York Castle and Clifford’s Tower: One of Englands Most Iconic Heritage Sites

by eHeritage Blogazine
December 9, 2021 | 9 min read

York Castle and Clifford’s Tower: One of Englands Most Iconic Heritage Sites

Clifford’s Tower in York is all that remains of the once mighty York Castle. Once a Royal stronghold in the North of England, Clifford’s Tower has a history dating back to the Norman Conquest. It is one of the most iconic Castles in England, and totally unique in design. So, why was it built and how does it fit in with the history of York?

Clifford's Tower lit up in the sunlight
Clifford’s Tower in York

Reminiscing about York Castle and Clifford’s Tower

I stand at the bottom of the great mound of earth, reminiscing about being here as a child. On a cold November day each year, I would gawp up at this magnificent stone keep, and be mesmerised by the plethora of colourful fireworks that would spew from of roofless shell. Bonfire nigh it York was just the best. The home of the main man Guy Fawkes himself, we always knew how to put on a firework display in York.

Sadly, no such celebration takes place anymore. On this occasion however, in January 2020, I stand here with my two year old daughter in my arms. Clifford’s tower is indeed a special place for me, and I can’t wait to get my daughter hooked on its history.

At two years old I doubt she is going to remember much. But, you’re never too young to enjoy a day out with your dad! My dad used to bring me here, and I will continue to do the same.

As we begin to ascend the steps that lead up the massive Norman motte, I can’t help but to feel frustrated by those people who insist on ignoring the ‘do not climb’ signs. Do they not realise this colossal man made hill dates back nearly 1000 years!?

Clifford’s Tower and the history of York Castle

Cliffords Tower is a castle keep in the heart of York, and other than a small section of wall behind the Crown Court building, is the only remaining part of York Castle. Named after the Clifford Family who were long time custodians of the castle, this northern fortress was constructed in the late 1060’s by William the Conqueror, following his invasion of England.

Norman Motte and Bailey Castle

Whilst a stone keep sits atop the motte today, back in the eleventh century a wooden tower would have stood in its place.
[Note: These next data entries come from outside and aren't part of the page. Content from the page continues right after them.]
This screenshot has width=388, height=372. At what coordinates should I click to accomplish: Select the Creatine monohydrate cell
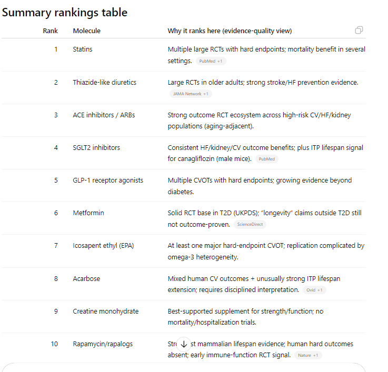point(106,311)
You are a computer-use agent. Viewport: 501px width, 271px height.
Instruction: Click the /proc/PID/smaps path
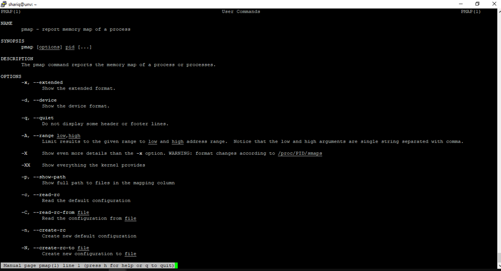pos(300,153)
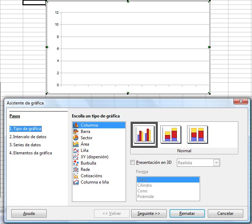Screen dimensions: 252x224
Task: Choose the Barra chart type icon
Action: pyautogui.click(x=76, y=132)
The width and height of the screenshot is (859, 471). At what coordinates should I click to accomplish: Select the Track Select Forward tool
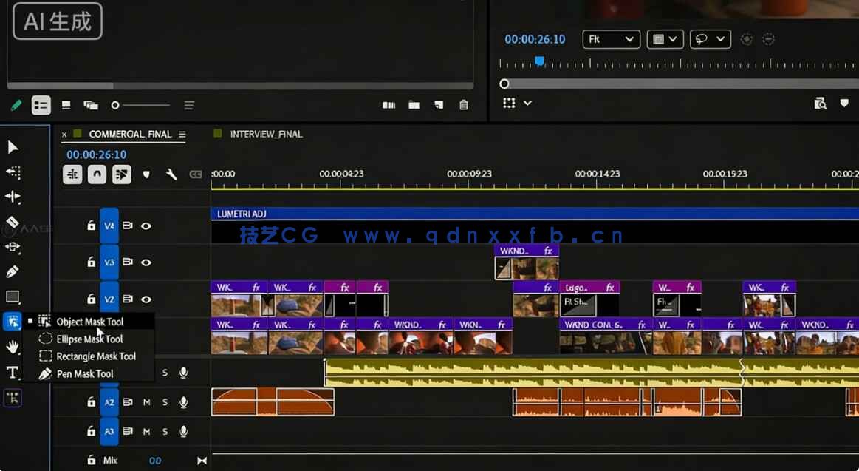click(x=13, y=172)
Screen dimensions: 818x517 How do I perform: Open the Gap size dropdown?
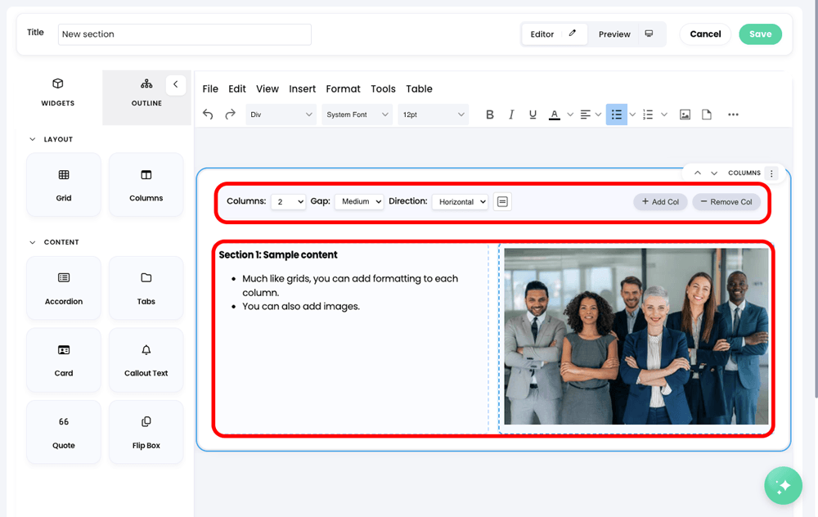[359, 201]
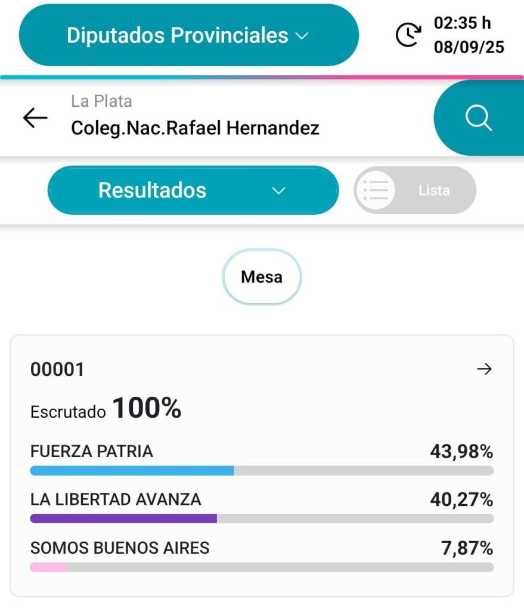The width and height of the screenshot is (524, 611).
Task: Open mesa 00001 details arrow
Action: pos(484,369)
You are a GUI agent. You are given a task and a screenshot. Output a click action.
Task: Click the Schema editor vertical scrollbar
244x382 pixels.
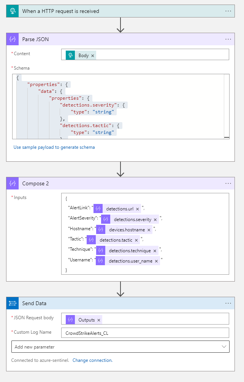[x=227, y=107]
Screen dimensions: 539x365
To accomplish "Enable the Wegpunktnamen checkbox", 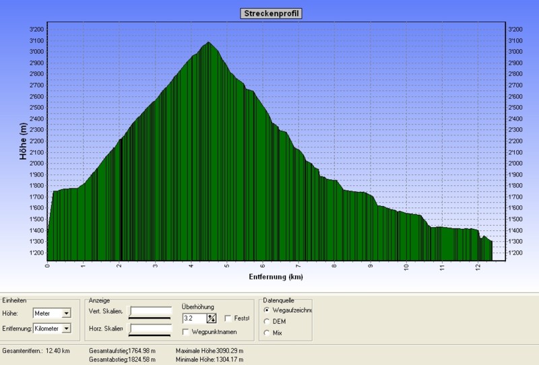I will 187,332.
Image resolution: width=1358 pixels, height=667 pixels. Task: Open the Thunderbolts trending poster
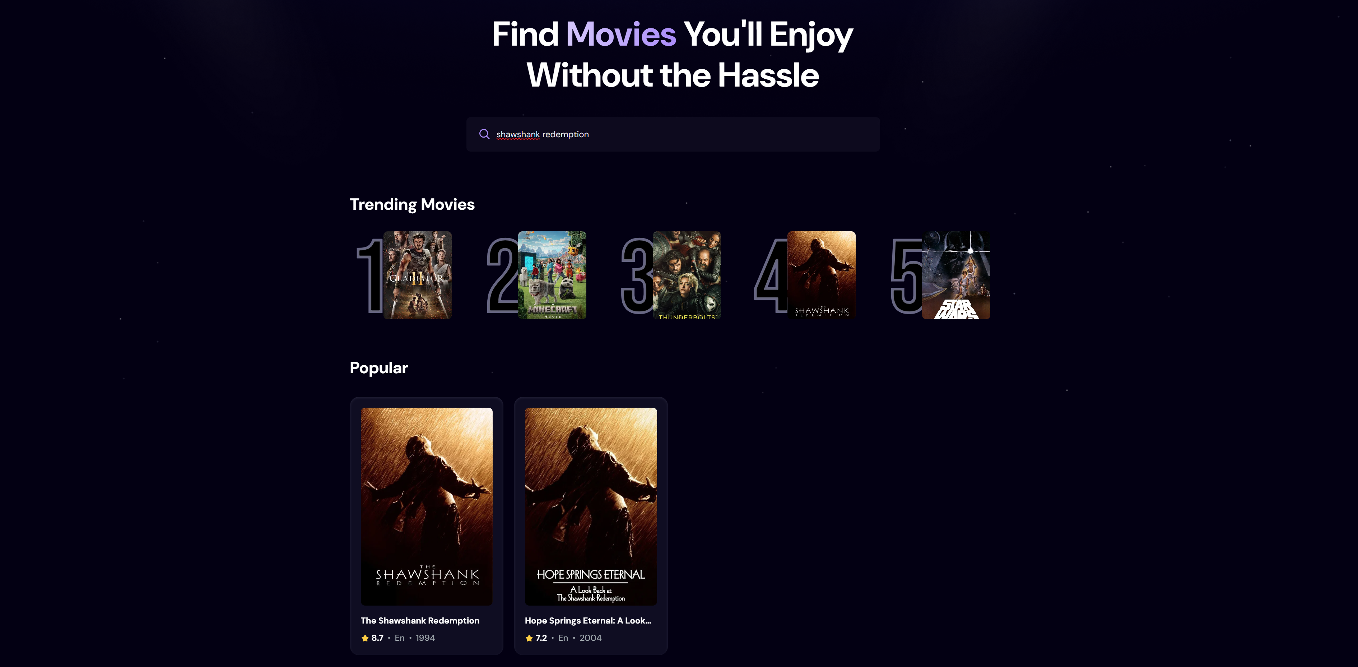[x=686, y=275]
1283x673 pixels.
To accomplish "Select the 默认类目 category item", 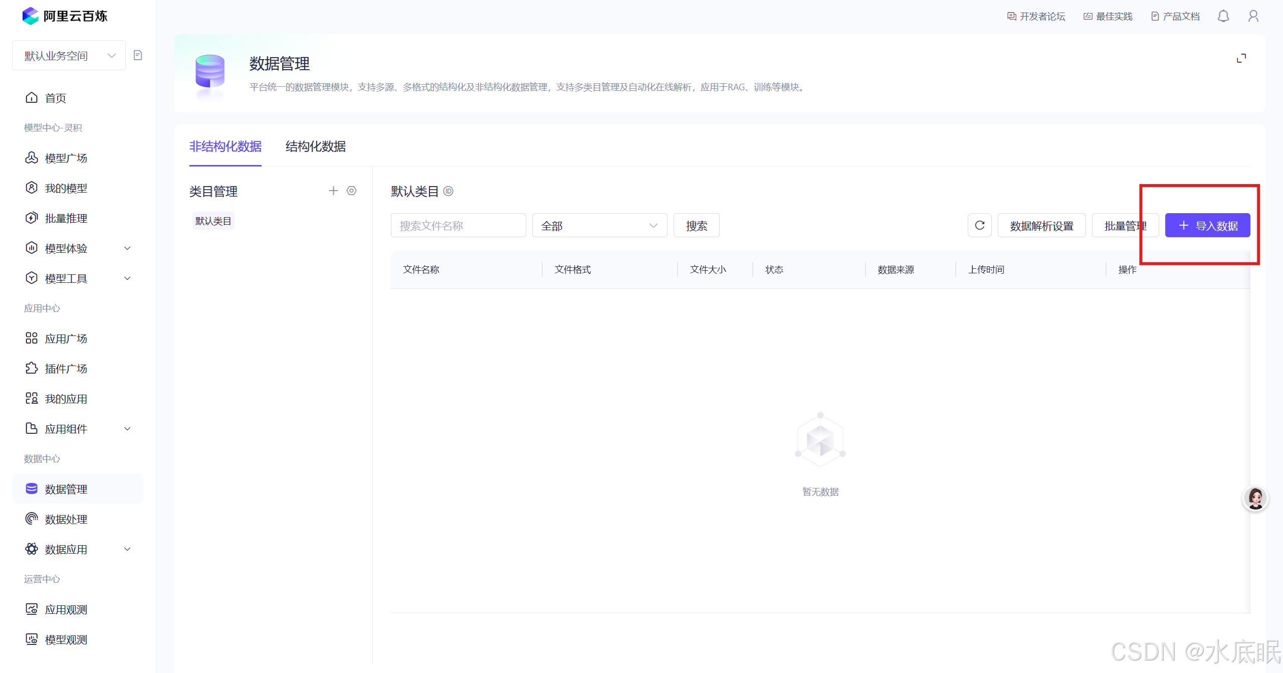I will click(213, 221).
This type of motte and bailey castle was synonymous with the Normans and the fortification York would have mimicked many Norman castles up and down the country. The castle at York was thus constructed of earth and timber and would have been completely surrounded by a moat. The original Motte was likely bit smaller than it is today and the castle complex would have comprised of an inner and out bailey, both surrounded by wooden walls.

A atmospheric black and white photograph of Clifford's Tower
Clifford’s Tower in York

The Jewish Massacre

One of the most tragic events to have occurred at the original castle happened in 1190, when around 150 jews committed mass suicide within the tower. This follow a period of anti-semitism whereby one of Yorks most prominent Jewish families was massacred in their home. Fearing for their lives, the remaining jewish population of York fled to the tower and barricaded themselves inside. What followed was utterly tragic, when fearing they were going to be murdered if they left, the incarcerated jews set fire to the wooden tower and burned themselves alive.

Converting the castle to stone

It is largely understood that under King johns reign of 1166 – 1216, many parts of the castle began to be reconstructed in stone. King John may have been more enthusiastic about his pride and joy fortress at Scarborough, but he did show some interest in York Castle, and can be attributed to building part of the castle walls, amongst other upgrades.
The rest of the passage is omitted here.